Liberdade é indissociável da responsabilidade. Relacionar a liberdade com a responsabilidade chega a ser uma espécie de redundância. Destarte, a autêntica vida livre requer julgamentos morais, ou seja, a adoção de um parâmetro objetivo de discernimento acerca da moralidade das ações e condutas cotidianas. Sendo assim, é certo dizer que a liberdade deve ser entendida a partir de uma dimensão axiológica e valorativa. “Liberdade que ignora a diferença transcendental entre o bem e o mal acaba por abolir a própria liberdade” (Venerável Fulton Sheen em “Verdade essenciais”).

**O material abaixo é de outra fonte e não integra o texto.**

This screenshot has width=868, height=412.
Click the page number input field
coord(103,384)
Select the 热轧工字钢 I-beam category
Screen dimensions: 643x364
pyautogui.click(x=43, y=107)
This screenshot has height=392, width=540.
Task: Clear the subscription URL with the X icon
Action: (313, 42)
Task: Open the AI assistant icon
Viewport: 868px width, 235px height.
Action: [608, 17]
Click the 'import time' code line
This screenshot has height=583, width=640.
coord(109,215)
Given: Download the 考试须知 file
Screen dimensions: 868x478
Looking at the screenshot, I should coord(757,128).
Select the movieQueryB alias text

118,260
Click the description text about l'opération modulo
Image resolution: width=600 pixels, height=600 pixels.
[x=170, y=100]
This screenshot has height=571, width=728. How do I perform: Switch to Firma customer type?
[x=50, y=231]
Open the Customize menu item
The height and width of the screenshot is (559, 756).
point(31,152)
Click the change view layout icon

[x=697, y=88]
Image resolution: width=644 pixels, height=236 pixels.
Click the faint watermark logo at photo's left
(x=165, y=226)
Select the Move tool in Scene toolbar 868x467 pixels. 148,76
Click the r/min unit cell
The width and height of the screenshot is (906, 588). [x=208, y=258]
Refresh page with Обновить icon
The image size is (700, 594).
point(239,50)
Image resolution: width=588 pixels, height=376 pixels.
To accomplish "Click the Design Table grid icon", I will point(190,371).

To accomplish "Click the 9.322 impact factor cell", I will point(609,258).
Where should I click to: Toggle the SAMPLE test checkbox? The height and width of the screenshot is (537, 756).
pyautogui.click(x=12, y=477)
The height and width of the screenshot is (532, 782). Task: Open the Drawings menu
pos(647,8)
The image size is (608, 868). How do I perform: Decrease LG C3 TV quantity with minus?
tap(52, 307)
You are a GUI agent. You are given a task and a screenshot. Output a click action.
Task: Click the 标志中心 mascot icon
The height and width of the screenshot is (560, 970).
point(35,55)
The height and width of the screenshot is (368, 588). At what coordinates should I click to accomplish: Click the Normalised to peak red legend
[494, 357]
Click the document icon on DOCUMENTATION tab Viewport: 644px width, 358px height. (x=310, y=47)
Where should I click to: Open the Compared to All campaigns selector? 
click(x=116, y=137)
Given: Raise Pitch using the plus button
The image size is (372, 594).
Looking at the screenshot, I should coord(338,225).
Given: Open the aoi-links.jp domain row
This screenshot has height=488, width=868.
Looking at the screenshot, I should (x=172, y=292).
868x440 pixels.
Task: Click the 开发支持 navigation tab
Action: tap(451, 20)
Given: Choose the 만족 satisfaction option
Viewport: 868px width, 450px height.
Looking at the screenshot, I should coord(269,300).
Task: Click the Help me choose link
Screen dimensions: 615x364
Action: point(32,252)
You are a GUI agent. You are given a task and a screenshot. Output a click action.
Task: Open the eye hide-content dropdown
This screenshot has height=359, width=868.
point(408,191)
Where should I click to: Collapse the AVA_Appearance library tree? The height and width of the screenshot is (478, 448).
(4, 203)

Conforme ressalta Jules Payot: “A liberdade moral, como a liberdade política, como tudo aquilo que tem valor neste mundo, deve ser conquista com muita luta e incessantemente preservada. É a recompensa dos fortes, dos hábeis, dos perseverantes. A liberdade não é um direito, nem um fato; ela é uma recompensa, a mais fecunda em felicidade”.
- “É boa consciência aquela que corrige, que castiga os pecados passados e se guarda de incorrer no que mereça castigo; sentirá o pecado, mas não consentirá nele, e se o pensamento a mancha , a razão a lavará e purificará (…) Mas a razão é atribuída à vontade para instruir, não destruir. Porém, ela a destruiria se lhe impusesse qualquer necessidade, não a deixando agir livremente- por seu próprio arbítrio-, e precipitando-a no mal ao (fazê-la) consentir com o apetite ou com o espírito viciado”.
São Bernardo de Claraval frisa a necessidade de uma boa consciência amalgamada com uma vontade reta de praticar atos virtuosos e que contribuam para a santidade. A boa consciência nutre a firmeza moral e a constância no Sumo bem. Em última instância, a vitória sobre as provações depende de uma vontade centrada na busca pela santidade e na aversão para com a prática do pecado.
Referências complementares:
- CLARAVAL, São Bernardo de. Tratado sobre o Amor de Deus. São Paulo: Editora Paulus, 2015. “
- CLARAVAL, São Bernardo de. As Heresias de Pedro Abelardo. Editora É realizações, 2017.
- GILSO, Étienne. A teologia mística de São Bernardo. São Paulo: Editora Paulus, 2016.